Pour le professeur Galekwa, le numérique est un atout indispensable sur lequel la Francophonie doit continuer à mettre l’accent:  

«C’est un puissant outil de désenclavement social et scientifique. Dans notre pays où le panorama universitaire est préoccupant avec des bibliothèques non mises à jour, un nombre pléthorique d’étudiants, des programmes vieillissants, le numérique donne accès à des ressources précieuses pour nos étudiants et chercheurs grâce aux abonnements à des bases de données scientifiques comme celle du CNRS. Ces ressources sont pour une bonne part en français tout comme les logiciels libres que nous encourageons à utiliser. (…) Dans le pays, nous avons toutefois un problème de connexions à Internet, qui restent jusqu’à aujourd’hui satellitaires, ce qui coûte très cher pour une qualité moyenne. Nous attendons impatiemment l’arrivée de la fibre optique.»

L’accès à l’Internet reste en effet très difficile dans plusieurs pays d’Afrique. Si le nombre de connexions augmente significativement sur le continent, les 317 millions d’internautes africains sont surtout concentrés au Maghreb, au Nigeria ou au Kenya, et peu dans les pays francophones d’Afrique de l’Ouest et d’Afrique centrale.

On attend beaucoup des câbles sous-marins en fibre optique West Africa Cable System (Wacs) et Africa Coast to Europe (ACE) pour démocratiser les prix et rattacher le continent au réseau mondial de manière plus optimale.

5— Priorité à l’éducation et l’enseignement

Enfin, à l’instar du professeur Galekwa, plusieurs universitaires francophones appellent à une multiplication des canaux d’apprentissage et d’enseignement du français adaptés au cursus scolaire et au contexte culturel de chaque pays.
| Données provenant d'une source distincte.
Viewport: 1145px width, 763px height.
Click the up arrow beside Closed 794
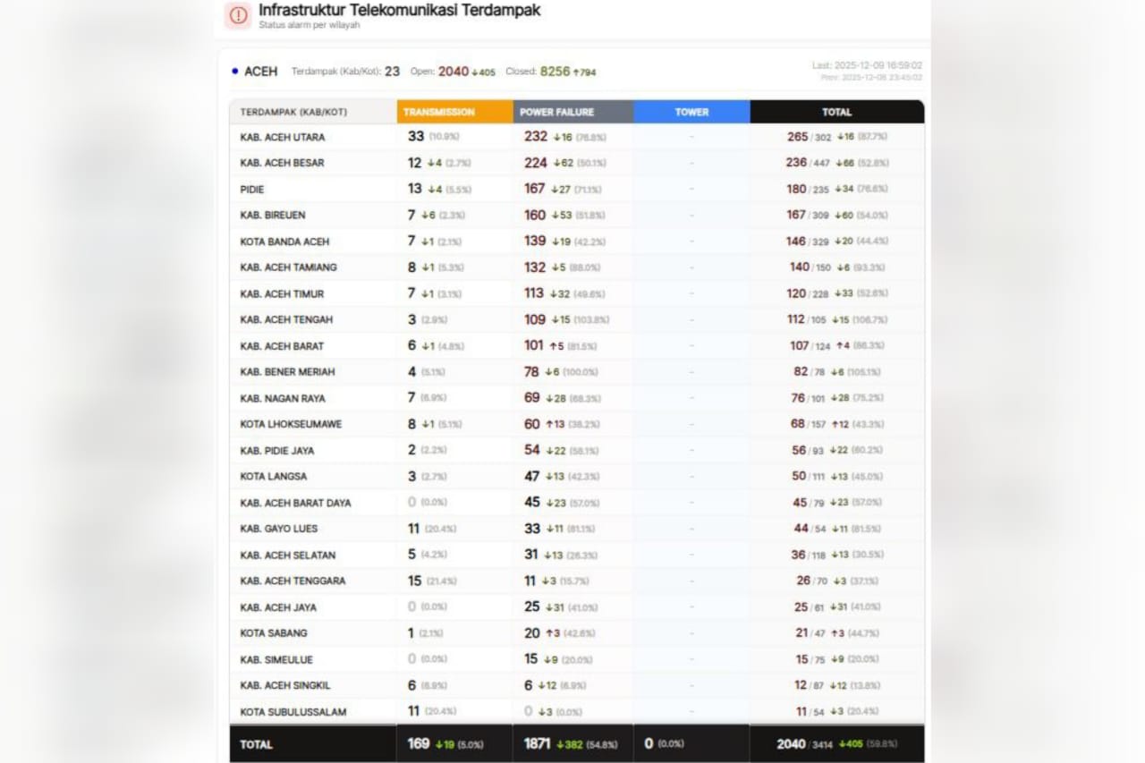pyautogui.click(x=576, y=72)
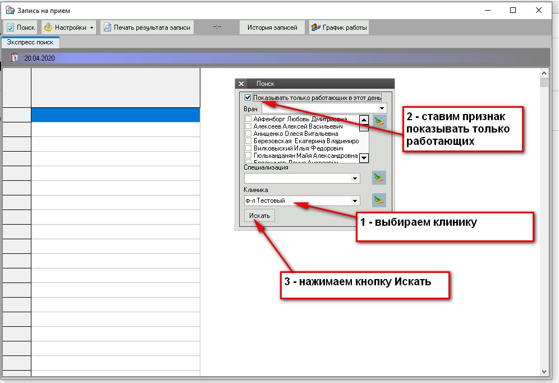Open График работы from the toolbar
The image size is (559, 383).
339,28
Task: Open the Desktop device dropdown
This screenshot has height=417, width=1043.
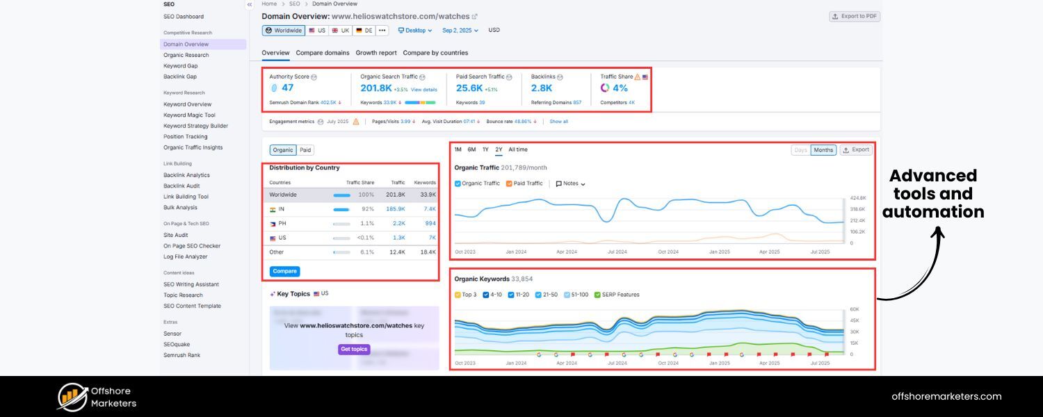Action: [x=415, y=31]
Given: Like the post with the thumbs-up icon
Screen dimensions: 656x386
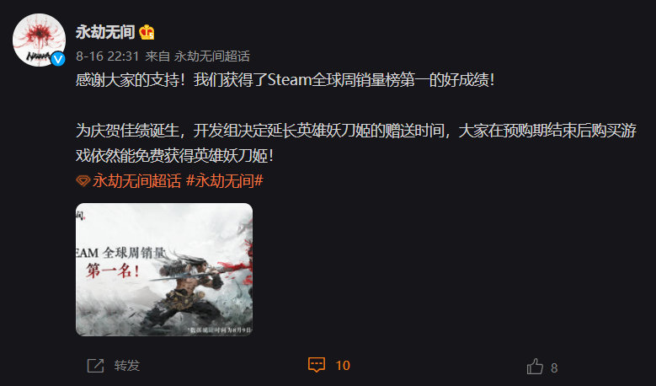Looking at the screenshot, I should pos(535,367).
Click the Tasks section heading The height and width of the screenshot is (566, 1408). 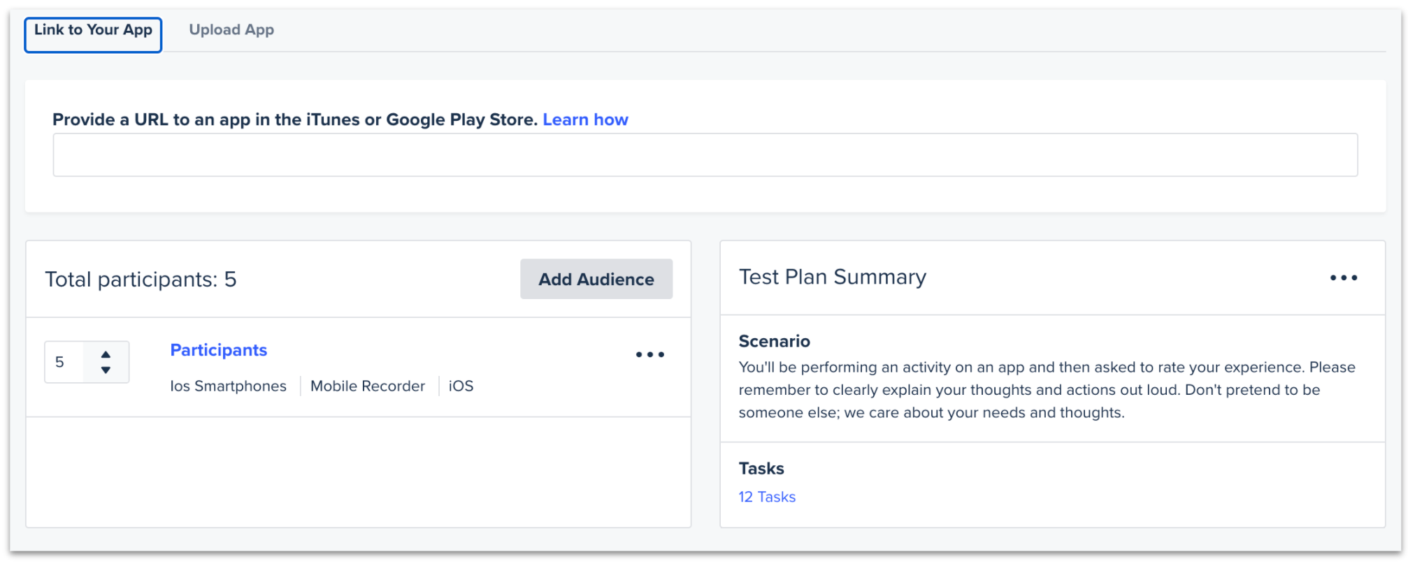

L’OIF a lancé, en 2011, une initiative en ce sens avec l’opération dite Elan (Ecole et langues nationales en Afrique) destinée à accompagner huit pays francophones d’Afrique subsaharienne pour la promotion d’un enseignement bilingue dans le primaire, plus respectueux des langues nationales.
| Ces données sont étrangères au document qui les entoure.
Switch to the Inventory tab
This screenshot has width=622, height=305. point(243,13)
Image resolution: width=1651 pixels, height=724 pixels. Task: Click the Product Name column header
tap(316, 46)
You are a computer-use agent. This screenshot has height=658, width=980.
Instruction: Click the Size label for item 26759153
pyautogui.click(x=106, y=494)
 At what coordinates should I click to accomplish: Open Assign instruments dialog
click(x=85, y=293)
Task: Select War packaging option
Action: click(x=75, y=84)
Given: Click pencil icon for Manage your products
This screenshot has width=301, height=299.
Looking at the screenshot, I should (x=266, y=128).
Au niveau universitaire, la philosophe Julia Kristeva a dans un rapport remis au Conseil économique social et environnemental français jugé paradoxal qu’il y ait plus de chaires de littérature francophone à l’étranger qu’en France.

Dominique Wolton, dans Demain la Francophonie appelle, quant à lui, à la création d’une forme d’Erasmus entre grandes universités francophones.

Parler français pour s’ouvrir au monde, comme l’explique le plasticien Gastineau Massamba, mais pas pour se voir attribuer l’étiquette «artiste francophone» trop souvent vécue comme réductrice ou condescendante:

«Le français est utile pour moi, car il m’a permis de m’ouvrir vers l’extérieur et de voyager, plus facilement que si je ne pouvais parler que le lingala ou le lari. Et j’aime cette langue car elle a une forme de romantisme qui me touche profondément. Mais je ne veux pas être qualifié d’artiste francophone. Mon œuvre s’adresse à tous, on y voit apparaître des nombreuses langues comme le swahili… Je suis tourné vers le monde.»